**Exercise instructions:** Copy the passage from the research group descriptions between "Our research group" and "green chemical processes.", inclusive.

Our research focuses on the development of new methods of organic synthesis and their implementation in the total synthesis of natural products, including cascade cyclizations and C–C bond forming processes. Today, as part of the Novartis-MIT Center for Continuous Manufacturing, we develop new technologies to replace the pharmaceutical industry's conventional batch-based system with a continuous manufacturing process that can improve reaction efficiency.

At the Innovative Technology Centre of Cambridge University, a new state-of-the-art flow chemistry academic facility, our group develops enabling continuous flow technologies for chemical synthesis. In addition, we specialize in developing new synthetic methods and applying them to the construction of biologically important molecules.

Our research group pursues catalysis applications for hydrogen storage, biomass conversion to chemicals and fuels, supported molecular catalysts for hydrocarbon transformations and green routes to fluorocarbons. As part of the Canada Research Chair in Catalysis Science for Energy Applications, we also develop new tandem catalysis processes for energy applications, sustainability and green chemical processes.

Our Laboratory for Methodologies and Synthesis of Natural Products aims at the development of new synthetic methodologies allowing for a rapid and efficient access to several complex molecular skeletons found in a lot of natural compounds.

**Given information:**
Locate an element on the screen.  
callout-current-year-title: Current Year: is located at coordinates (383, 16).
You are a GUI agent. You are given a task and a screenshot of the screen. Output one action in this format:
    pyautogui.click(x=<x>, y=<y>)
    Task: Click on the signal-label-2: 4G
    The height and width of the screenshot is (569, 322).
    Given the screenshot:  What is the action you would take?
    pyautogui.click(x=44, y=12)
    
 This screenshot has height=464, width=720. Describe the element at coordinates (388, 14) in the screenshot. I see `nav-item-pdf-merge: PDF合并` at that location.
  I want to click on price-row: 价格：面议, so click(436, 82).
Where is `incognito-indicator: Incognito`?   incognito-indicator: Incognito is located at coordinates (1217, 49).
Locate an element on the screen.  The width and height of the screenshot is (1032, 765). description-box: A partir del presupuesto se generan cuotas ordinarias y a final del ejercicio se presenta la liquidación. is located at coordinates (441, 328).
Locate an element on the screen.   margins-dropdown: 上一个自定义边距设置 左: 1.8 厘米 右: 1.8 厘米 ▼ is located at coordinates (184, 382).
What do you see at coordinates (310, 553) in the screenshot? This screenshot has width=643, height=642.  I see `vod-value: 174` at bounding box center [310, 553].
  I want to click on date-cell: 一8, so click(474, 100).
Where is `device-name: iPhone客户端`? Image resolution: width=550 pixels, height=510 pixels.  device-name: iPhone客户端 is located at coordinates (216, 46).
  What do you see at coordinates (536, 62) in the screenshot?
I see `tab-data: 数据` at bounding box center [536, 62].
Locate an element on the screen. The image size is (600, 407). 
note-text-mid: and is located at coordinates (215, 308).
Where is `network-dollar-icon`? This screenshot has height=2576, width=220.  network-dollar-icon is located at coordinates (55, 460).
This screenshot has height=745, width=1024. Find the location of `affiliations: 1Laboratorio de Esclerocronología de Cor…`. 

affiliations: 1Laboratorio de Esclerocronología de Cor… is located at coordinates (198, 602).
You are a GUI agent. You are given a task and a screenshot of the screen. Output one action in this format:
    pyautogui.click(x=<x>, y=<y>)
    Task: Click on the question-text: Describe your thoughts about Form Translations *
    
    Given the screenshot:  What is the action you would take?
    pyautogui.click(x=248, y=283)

**Expected answer:**
Our research group pursues catalysis applications for hydrogen storage, biomass conversion to chemicals and fuels, supported molecular catalysts for hydrocarbon transformations and green routes to fluorocarbons. As part of the Canada Research Chair in Catalysis Science for Energy Applications, we also develop new tandem catalysis processes for energy applications, sustainability and green chemical processes.